▶ **Tâche à réaliser**
Recopiez fidèlement le passage ci-dessous consacré à la récollection à Aiguebelle, depuis les mots « Thème ardu et » jusqu'aux mots « de notre monde. » inclus.

▶ **Extrait présenté**
Récollection à Aiguebelle

« En ce Week-end du 3-4 décembre, l’abbaye d’Aiguebelle accueillait en ses murs un petit groupe de 24 personnes issues de notre paroisse et 2 couples amis, des Equipes-Notre-Dame.

Week-end de récollection dont le thème était : « Nous proclamons un messie crucifié, scandale pour les juifs, folie pour les païens ».

Thème ardu et décalé en ce temps de Noël ?

Et pourtant… Noël n’est-il pas déjà l’annonce de ce qui allait se passer ? Bethléem (maison du pain) l’annonce déjà de ce Jésus qui nous donne son corps dans l’eucharistie ?

Ce Jésus qui par amour pour chacun de nous accepte d’endosser le scandale qu’est la croix pour prendre sur Lui la folie de notre monde.

Bruno Deroux, l’animateur de ce Week-end nous fit entrer dans ce mystère par petites touches.

▶ **Données fournies**
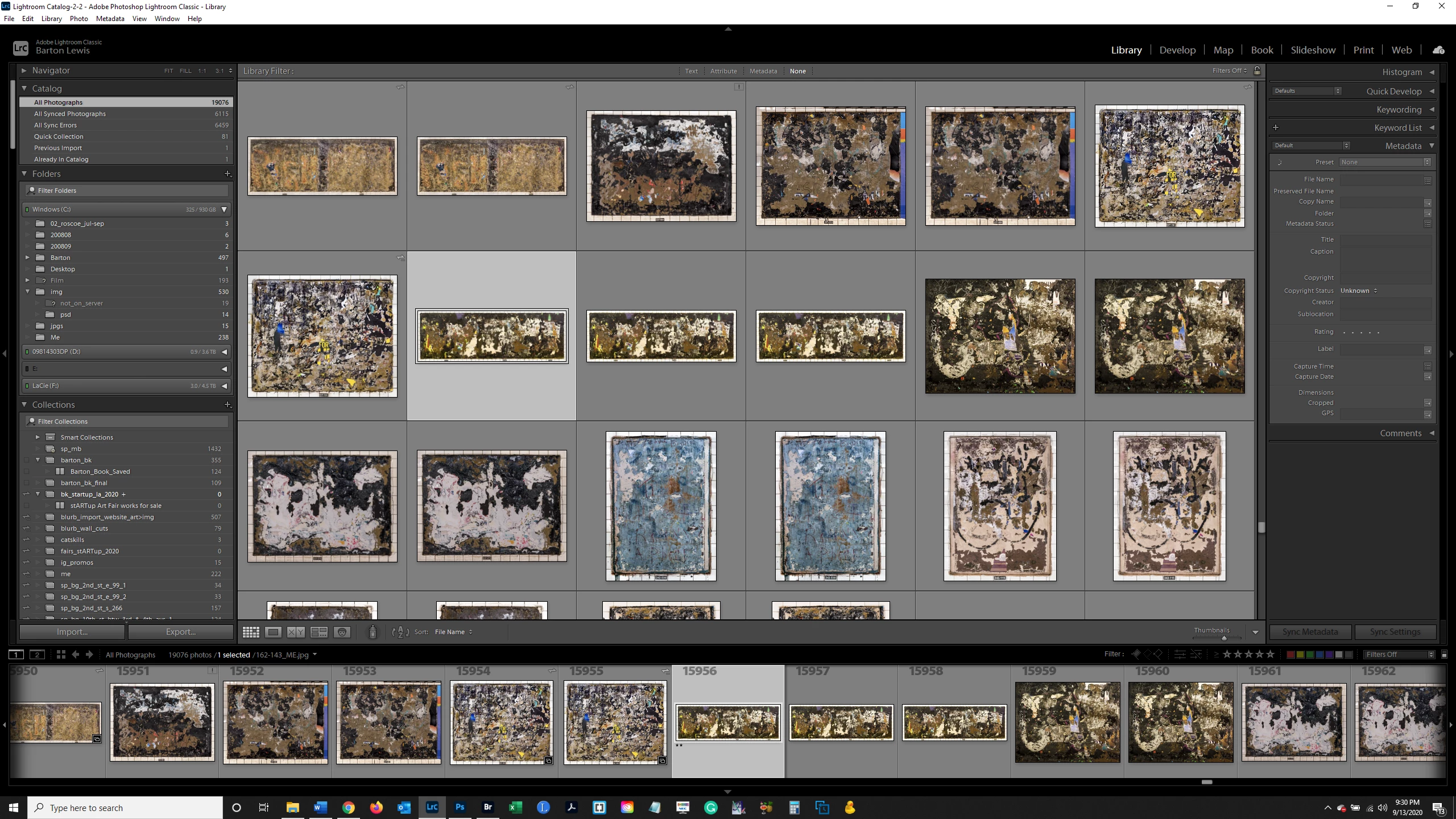Toggle sort direction A-Z icon

[x=400, y=632]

▶ **Résultat attendu**
Thème ardu et décalé en ce temps de Noël ?

Et pourtant… Noël n’est-il pas déjà l’annonce de ce qui allait se passer ? Bethléem (maison du pain) l’annonce déjà de ce Jésus qui nous donne son corps dans l’eucharistie ?

Ce Jésus qui par amour pour chacun de nous accepte d’endosser le scandale qu’est la croix pour prendre sur Lui la folie de notre monde.